TEXTABSCHNITT:

Wir sind mit Familie S. befreundet. Diese leben am Stadtrand der Heimatstadt meiner Frau. Dadurch existiert eine Beziehung zu ihnen. Die Familie besitzt ein Einfamilienhaus mit Scheune und großem Grundstück. Dieses ist kreditfinanziert. Zur Familie gehören zwei Kinder, 3 Jahre und 1 Jahr alt. Die Ehefrau befindet sich in der Erziehungszeit ihrer Kinder, geht aber als Krankenschwester einmal im Monat zum Wochenenddienst.
Der Mann ist Meister des Landschafts- und Gartenbaus. Er arbeitet in einer entsprechenden Firma und ist im Sommer hauptsächlich für Teichbau verantwortlich, muss aber auch weitere anfallende Arbeiten erledigen. Seine Arbeitszeit beschränkt sich nicht auf die übliche 40-Stunden-Woche. Oft leistet er Überstunden und ist auch am Wochenende entweder in seiner Firma oder bei Freunden unterwegs, um dort landschaftsgestalterische Arbeiten zu leisten.
Vor ca. einem halben Jahr starb die Großmutter des Mannes. Der nun allein lebende Großvater hat viel Zeit. Bei verschiedenen Treffen äußerte der Mann, dass der Großvater auf einmal beginne von früher zu erzählen, z.B. was er im Krieg und nach dem Krieg alles – auch an Entbehrungen erlebt hat. Weiter erzählte er, dass er durch die Gespräche mit dem Großvater angeregt wird, über das eigenen Leben, den Lebensstil und Prioritäten nachzudenken und einiges in Frage zu stellen. Diese Erzählungen haben mich fragend gemacht. Zum Beispiel: Was könnte der konkrete Inhalt der Erzählungen sein, die meinen Freund so nachdenklich gemacht haben? Welche Auswirkungen haben die großväterlichen Erzählungen für den Enkel? Was hat sich bei ihm verändert? Welche Personen spielen noch eine beachtenswerte Rolle? Sind Erkenntnisse generationsübergreifend anwendbar?
Mit diesen möglichen Fragen im Hinterkopf bin ich in das Interview gegangen und habe darauf teilweise Antworten erhalten.
An den Anfang meiner Arbeit möchte ich in einem theoretischen Teil die Grundlagen für das durchzuführende Interview, sowie den methodischer Hintergrund über den Ablauf des Interviews und methodische Schritte darlegen.
In zweiten Teil stelle ich das Interview vor und werte es bis zur ersten Reflexionsebene aus.
Im sich anschließenden dritten Teil möchte ich gern Bezug zu mir selbst nehmen und reflektieren, was die Aussagen des Interviewpartners in mir auslösen. Abschließend werte ich mit dem Interviewpartner das Interview aus.

ERFASSTE INFORMATIONEN:
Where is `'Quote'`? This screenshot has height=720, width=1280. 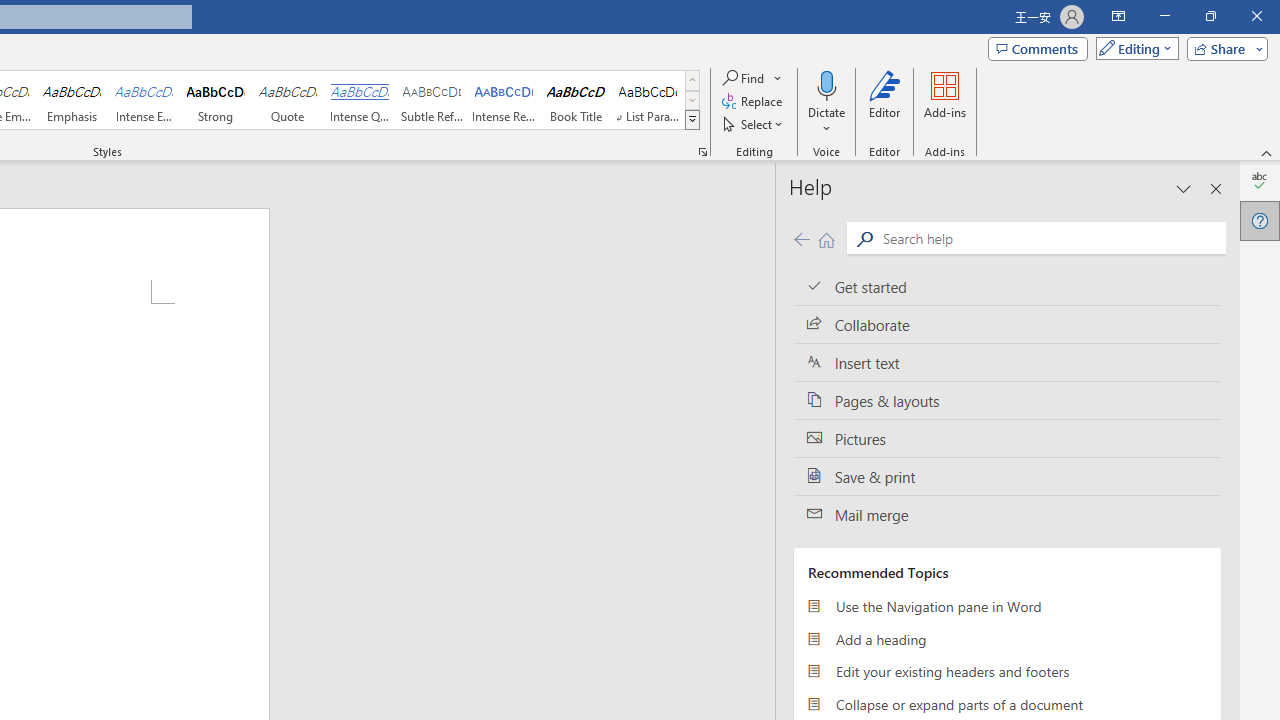 'Quote' is located at coordinates (287, 100).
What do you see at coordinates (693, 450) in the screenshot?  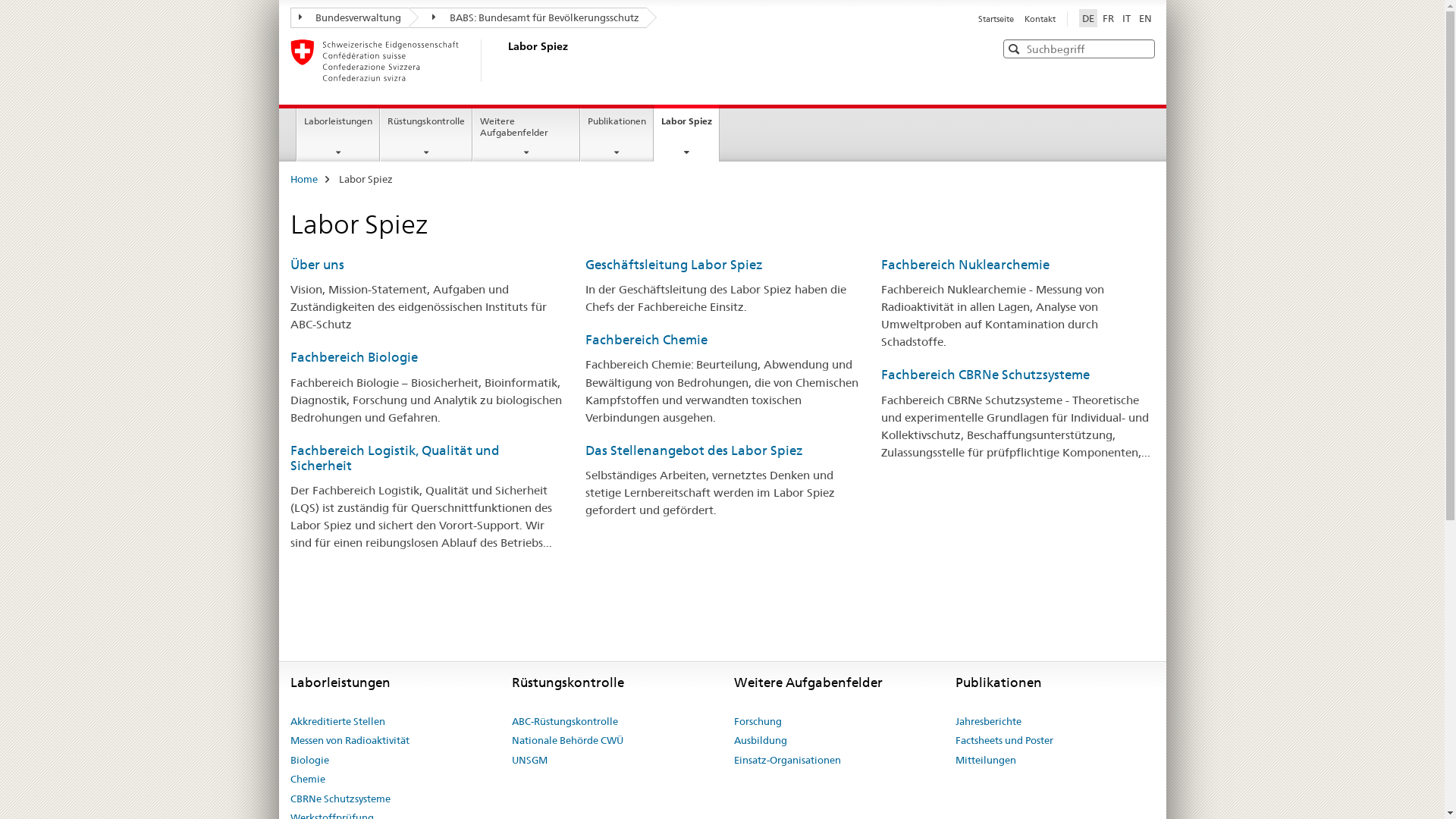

BENÖTIGT WIRD: Führe bitte den Text über das Interview mit dem Freund, dessen Großvater vom Krieg erzählt, nach seinem letzten Satz weiter. Die Daten sind eigenständiges Material.

ERGEBNIS DIESER AUFGABE:
2. Anliegen des Interviews
Als erstes Anliegen des Interviews ist zu nennen, dass ich im Rahmen eines studienbegleitenden Leistungsnachweises im Seminar Biographiearbeit ein narratives Interview durchführen möchte.
Bei der Suche nach einem geeigneten Interviewpartner stieß ich auf einen Freund. Dieser hat in der Vergangenheit mehrmals benannt, dass großväterliche Erzählungen ihn ins Nachdenken gebracht hätten.
Daraus ergab sich mein zweites Interviewanliegen. Im Interview möchte ich den Gedankenanstößen durch die Erzählungen des Großvaters und den sich daraus ergebenden Veränderungen nachgehen. Dazu möchte ich mit „offenen Ohren“ zuhören: Welche Lebensstationen hat der Interviewte zurückgelegt? Was hat er erlebt? Welche Personen sind ihm wichtig? Was waren entscheidende Ereignisse, was hat sein Leben geprägt? Wie sind Veränderungsprozesse in Gang gesetzt worden, falls sie stattgefunden haben? Gab es vielleicht konkrete Veränderungen?
3. Das narrative Interview als Methode der Biographiearbeit
Seit den siebziger Jahren hat das narrative Interview für die qualitative Sozialforschung an Bedeutung gewonnen. Der Vorteil dieser Methode ist die Authentizität des Erzählers. Denn er hat die Ereignisse selbst erlebt und kann sie so am überzeugendsten darstellen (vgl. Bernart, Krapp 1998, S. 39).
Das narrative Interview ist eine besondere Form des offenen Interviews. Dabei erzählt eine Person ihr Leben mit all seinen eigenen Erlebnissen und Schichtungen als Geschichte. Vor dem Interview erfolgt keine systematische, thematische Vorbereitung. Der Erzählende verfasst nicht seine Gedanken vorher schriftlich.
Ziele des narrativen Interviews sind: Die einzelnen Schichten der Erfahrungen sollen beim Erzählen hervorgebracht und sichtbar werden. Zurückliegende Ereignisse sollen wieder lebendig gemacht werden. Der Erzählende wird noch einmal in die Handlungs- und Erleidenssituationen gebracht. Dabei kann es zu sowohl zu Raffungen, als auch zu Ausbreitungen der einzelnen Erlebnisse kommen. Es kann auch Erinnerungsverlust geben.
Schicht für Schicht werden komplexe Erfahrungszusammenhänge in das Heute geholt.
Beim narrativen Interview gibt es Verfahrensschritte, die im Punkt „Methodische Schritte“ noch näher erläutert werden:
a) Vorbereitung der Erzählung,
b) die Erzählung, welche mit einem Gerät aufgezeichnet wird
c) die Transkription des Erzähltextes
d) Analyse und Auswertung der Aufzeichnungen.
(vgl. Glinka 1998, S. 9 f.)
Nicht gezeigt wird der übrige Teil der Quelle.